Judul Buku : Alif Ba’ Ta’ dan Konferensi Meja Bualan
Judul Karya : Senja Corona Jingga
Penulis : Sri Agustiningsih
Penerbit : AE Publishing
Tahun terbit : Cetakan Pertama, Maret 2021
Jumlah halaman karya : 6 halaman
Jumlah halaman buku : 197 halaman
ISBN : 978-623-306-531-3
Peresensi : Putri Utami Octaviya, S.Pd
Sinopsis:
Jarang sekali dalam sebuah cerpen menggunakan kata ganti orang kedua. Di tangan Sri Agustinigsih terbitlah sebuah mahakarya yang mampu membawa pembaca masuk dan seolah-olah berperan menjadi pemeran utama dalam cerita tersebut. Karya yang mungkin seseorang pernah merasakan pada masa Covid-19 ini diberi judul Senja Corona Jingga. Menceritakan seseorang yang terpapar virus Covid-19. Menikmati detik demi detik waktu yang tersisa dalam hidupnya. Ia tahu bahwa hidupnya tak akan lama lagi di dunia ini. Senja terakhirnya sangat ia nikmati penuh ketenangan.
Kamu tidak pernah tahu bagaimana bisa tertular wabah yang mematikan ini. Segala upaya telah kamu lakukan agar tidak terkena virus Covid-19. Hal-hal umum yang telah dilakukan seperti mencuci tangan setiap saat, menghindari kerumunan di luar, hingga memakai masker ketika berada diluar ruangan. Segala upaya selalu dilakukan, tapi sepertinya nasib baik tak berpihak padamu. Hari ini di buah rumah sakit, kamu harus melakukan isolasi diri karena dalam tubuhmu telah bersemayam sebbuah virus mematikan. Virus yang kamu takuti selama ini.
Suatu hari kamu bermimpi buruk. Dalam mimpimu, kamu melihat tubuhmu terbujur kaku ddengan balutan plastik lengkap dengan kain kafan. Mereka siap memasukkanmu ke dalam peti dengan seragam hazmat yang digunakan dan segera mengantarkanmu ke kemakaman. Tak ada seorang pelayat yang datang, hamua sejumlah petugas berhazmat itu saja. Mereka menguruk kuburmu dengan cepat tanpa doa dan tanpa taburan kembang. Begitu mengerikannya mati tanpa kesedihan para pelayat.
Begitupun hari-hari selanjutnya, mimpi buruk semakin sering datang. Hingga hari ke tujuh dalam masa isolasi, kamu bermimpi melihat malaikat maut datang menjemputmu. Kemudian malaikat itu berkata bahwa kamu akan mati selepas senja di hari itu. Untungnya mimpi mengerikan itu berakhir.
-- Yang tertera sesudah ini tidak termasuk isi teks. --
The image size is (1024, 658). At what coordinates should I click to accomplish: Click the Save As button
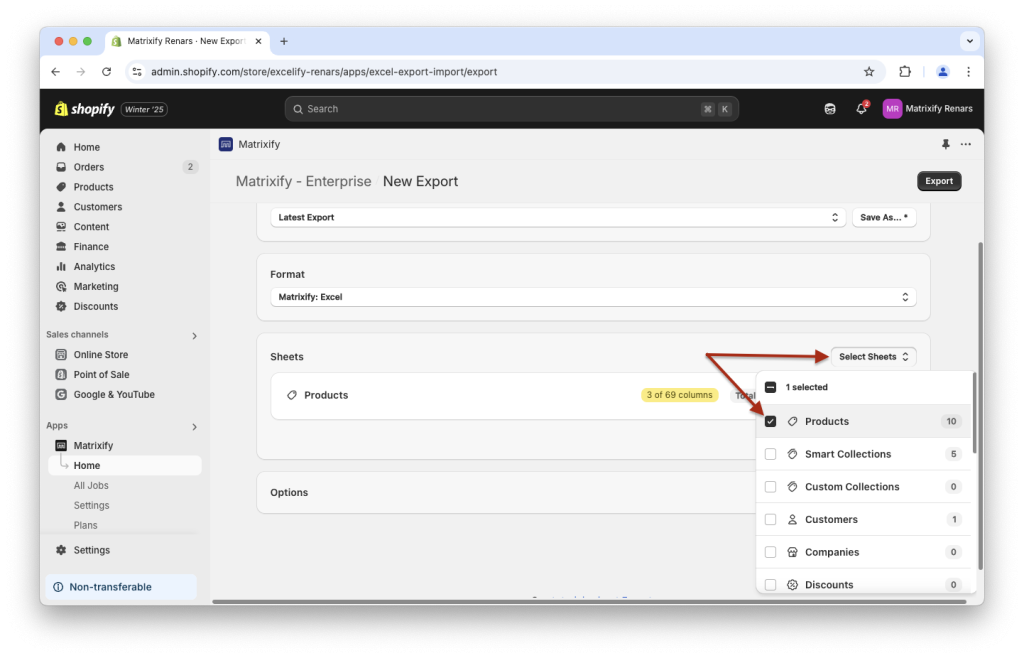884,217
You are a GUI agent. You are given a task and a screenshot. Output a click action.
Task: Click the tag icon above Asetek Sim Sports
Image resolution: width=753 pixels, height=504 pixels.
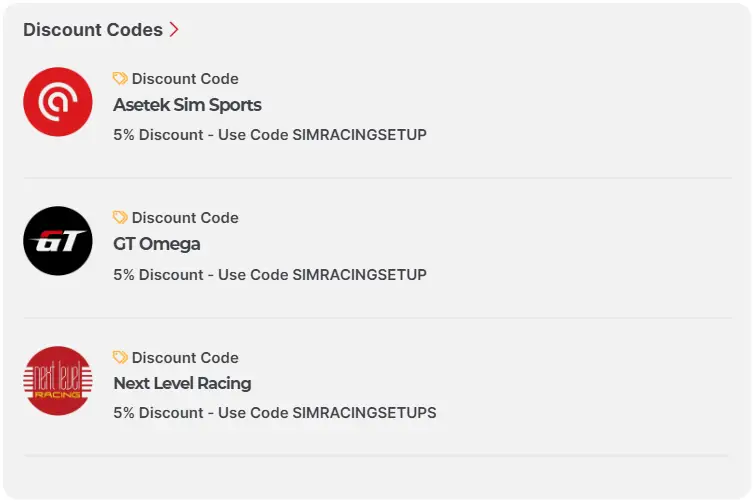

Kamu melihat dua perawat datang mendekat ke arahmu. Dlaam jendela kamar terlihat sinar senja dari langit mulai datang. Kamu teringat dengan perkataan malaikat dalam mimpimu.
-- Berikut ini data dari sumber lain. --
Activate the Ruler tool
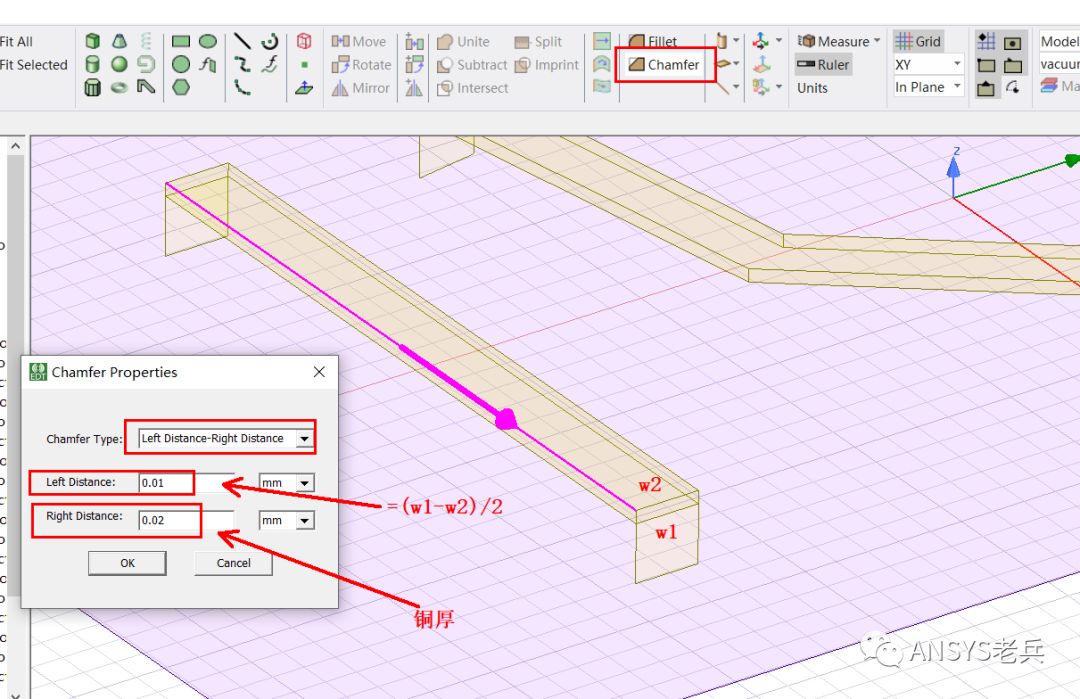The height and width of the screenshot is (699, 1080). pyautogui.click(x=823, y=65)
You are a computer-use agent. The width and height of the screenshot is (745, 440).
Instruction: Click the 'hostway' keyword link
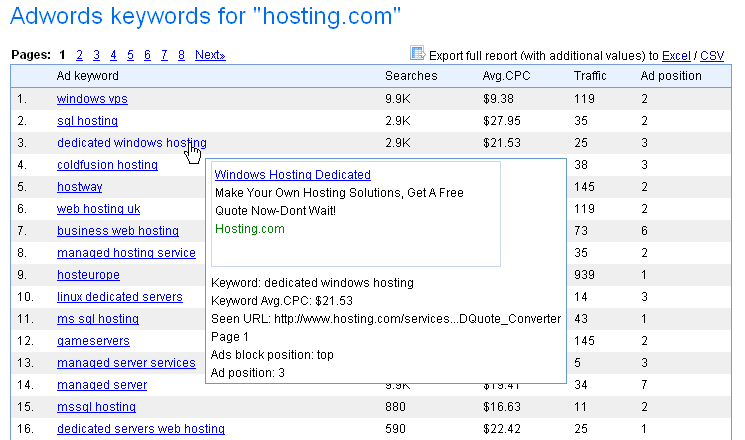point(79,187)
Untaian permohonan keluar dari mulutmu. Kamu menginginkan menikmati senja diluar rumah sakit dengan bantuan kedua perawat itu. Mungkin ini adalah senja terakhir dalam hidupmu. Melihat raut wajah mu yang menyedihkan, kedua pewarat mengabulkan permintaanmu. Perlahan ia membawamu ke taman belakang rumah sakit. Suasana yang sangat sejuk dan nyaman. Kamu tak ingin berkedip dan melewatkan cahay jingga yag teduh itu. Senja hampir padam, warna jingga mulai memekat.
Senja berakhir beberapa menit kemudian. Sang jingga menjadi hitam, langit mulai gelap. Kedua perawat mendorong brankarmu embali ke kamar isolaso. Napasmu saat itu kian susah, dadamu terasa sesak. Kamu tahu setelah ini tidak akan melihat senja bersama jingganya lagi. Bahkan kamu tidak akan sempat melihat ruang isolasimu lagi. Untuk semua yang telah terjadi padamu, kamu mencoba tersenyum.
Kelebihan:
Cerita pendek ini menonjolkan perjuangan seseorang dalam menghadapi penyakit yang mematikan. Hal ini bisa menginspirasi empati dan refleksi bagi pembaca. Tak hanya itu, dalam cerita dipaparkan bahwa seseorang yang telah menjaga diri dengan patuh terhadap protokol kesehatan saat pandemi pun juga memungkinkan terkena virus Corona.
Kelemahan:
Bagi sebagian pembaca yang pernah kehilangan orang terdekat karena COVID, kisah ini bisa menjadi pemicu trauma atau kesedihan.